## Extract
§

In 1866, William A. Breyer began to produce and sell ice cream in Philadelphia, Pennsylvania. Breyers is the oldest manufacturer of ice cream in the United States. The ice cream was originally hand-cranked and made from cream, sugar, fruit, and nuts. He first sold it to his neighbors from his home, and later via horse and wagon on the streets of Philadelphia as demand for the product grew. By 1882, Breyer had five ice cream shops and a delivery service for the product. He opened a wholesale manufacturing plant in 1896.

Breyer's Ice Cream Company was incorporated in 1908. By 1918, the company produced one million gallons of ice cream annually.

Breyer's Ice Cream Company was sold to the National Dairy Products Corporation/Sealtest in 1926. In 1930, National Dairy Products purchased the company that later become known as Kraft in 1976. Kraft sold its ice cream brands to Unilever in 1993.

In 1993, Unilever merged the Breyers ice cream brand with Gold Bond and Good Humor ice cream to create the Good Humor-Breyers division. Unilever closed its last Breyers plant in Philadelphia in 1995. The Good Humor-Breyers headquarters were moved from Green Bay, Wisconsin, and Oakville, Ontario, to Englewood Cliffs, New Jersey, and Toronto in 2007.

In 2013, Unilever introduced frozen dairy desserts, made with additional ingredients and less butterfat, having created this category to provide low-calorie products. The main difference in the new products was lower fat content. US federal regulations require ice cream products with less than 10% butterfat and milk solids to be labeled as frozen dairy dessert instead of ice cream. The new desserts provoked complaints from some customers who preferred the brand's all-natural ice cream products.

===Market size===
With $498 million in sales in 2022, Breyers was fourth among American brands.
As a single company, Breyers was among the world's top-10 most valued ice cream brands, becoming part of the $9 billion Magnum Ice Cream Company in 2025.

§

## Data for review
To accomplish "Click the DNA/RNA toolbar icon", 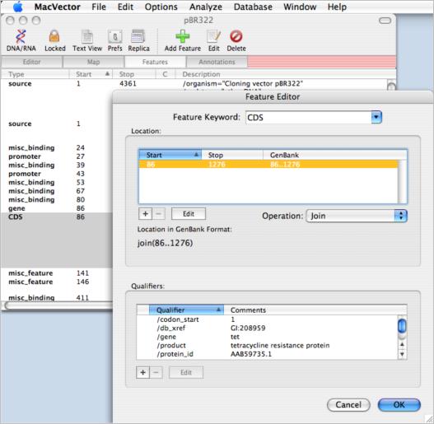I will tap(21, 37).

§

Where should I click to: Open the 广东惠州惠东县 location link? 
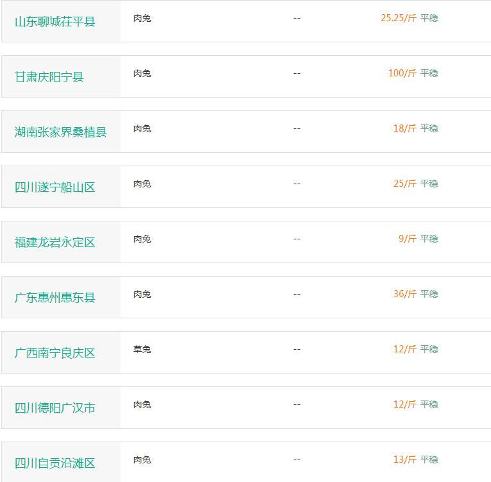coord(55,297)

§

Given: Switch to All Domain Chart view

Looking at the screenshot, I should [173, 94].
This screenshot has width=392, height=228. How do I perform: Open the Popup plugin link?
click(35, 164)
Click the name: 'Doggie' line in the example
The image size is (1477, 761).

§

## Tasks to perform
1) Using the Breyers history, answer these questions:
(a) In what year was Breyer's Ice Cream Company incorporated?
(b) To which company did Kraft sell its ice cream brands in 1993?
(c) How much did Breyers have in sales in 2022?
2) Carry on the Breyers history from its final sentence.

## Results of the exercise
1)
(a) 1908
(b) Unilever
(c) $498 million

2)
===The Magnum Ice Cream Company===
In July 2025, Breyers and other major ice cream brands owned by Unilever, such as Magnum, Ben & Jerry's, and Wall's, were demerged from Unilever into a stand-alone company called The Magnum Ice Cream Company, becoming the world's largest ice cream company with headquarters in Amsterdam, Netherlands.

On 8 December 2025, The Magnum Ice Cream Company became a publicly traded company using the symbol MICC on the Amsterdam, London, and New York Stock Exchanges, having an initial market value of $9.1 billion.

==Products==
Breyers markets its frozen desserts as either "original ice cream" or "frozen dairy dessert". Some 60% of Breyers products are ice cream and 40% are frozen dairy desserts.

Breyers manufactures products for consumers with specialty diets, such as sugar-free, gluten-free, dairy-free, vegan, non-GMO, lactose-free, and "CarbSmart" for people preferring low-carbohydrate desserts.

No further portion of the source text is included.